Now in its 34th year, the Wave Classic is the longest-running professional windsurfing event in the world, and while there are plenty of contests in sunnier, more exotic locations, none of them has quite the same wild, woolly appeal.

Technically, Tiree is part of the Inner Hebrides, but at this time of year, as the Atlantic starts to wake up from its long summer snooze, it definitely feels more outer than inner. Thanks to its exposed location, the island picks up any Atlantic swell that’s going, and thanks to the fact that it’s almost completely flat, and has beaches facing in almost every direction, as long as there’s a reasonable swell running and a bit of a breeze it’s usually possible for the contest organisers to find the right combination of wind and waves somewhere along its convoluted coast.

The Wave Classic attracts competitors from all over the world, and when everything comes together the sight of them zipping around (and soaring above) Tiree’s aquamarine rollers can be jaw-droppingly spectacular. However, being a spectator at an event like the Wave Classic is nothing like being a spectator at a football match.

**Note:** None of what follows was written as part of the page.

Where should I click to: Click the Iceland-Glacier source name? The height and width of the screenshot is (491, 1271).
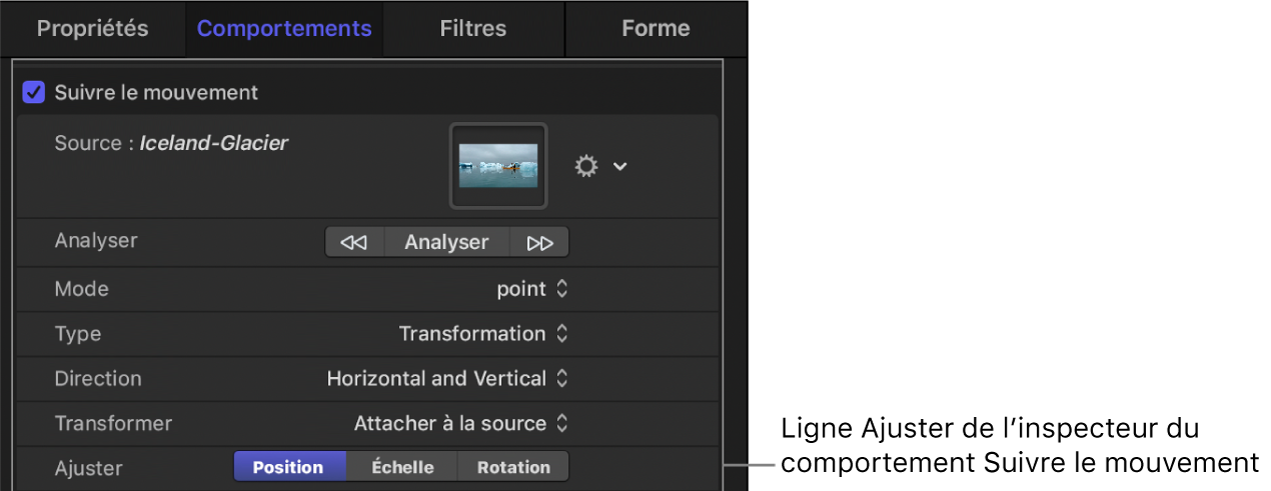pyautogui.click(x=213, y=143)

On any given day, the action could be taking place at pretty much any time (during daylight hours), and at any one of the island’s numerous beaches. For first-time visitors looking to catch some of the action, it can all get a bit confusing. So, for the benefit of any Wave Classic first-timers on the island this week (and for the benefit of anyone who might be planning a visit in the future) here are some tips for enjoying one of Scotland’s most dramatic sporting events.

1. Know where you’re going (and when to be there). The Wave Classic is a mobile event with a seven day waiting period; that means it can take place pretty much anywhere on the island, and at any time, from today until Friday. The easiest way to find out if the contest is happening, and if so, where, is to check the website (see below), but if you’re having trouble accessing the internet there’s a competitors’ briefing at 9am every morning at the Lodge Hotel at Gott Bay, where the event organisers will explain what’s happening.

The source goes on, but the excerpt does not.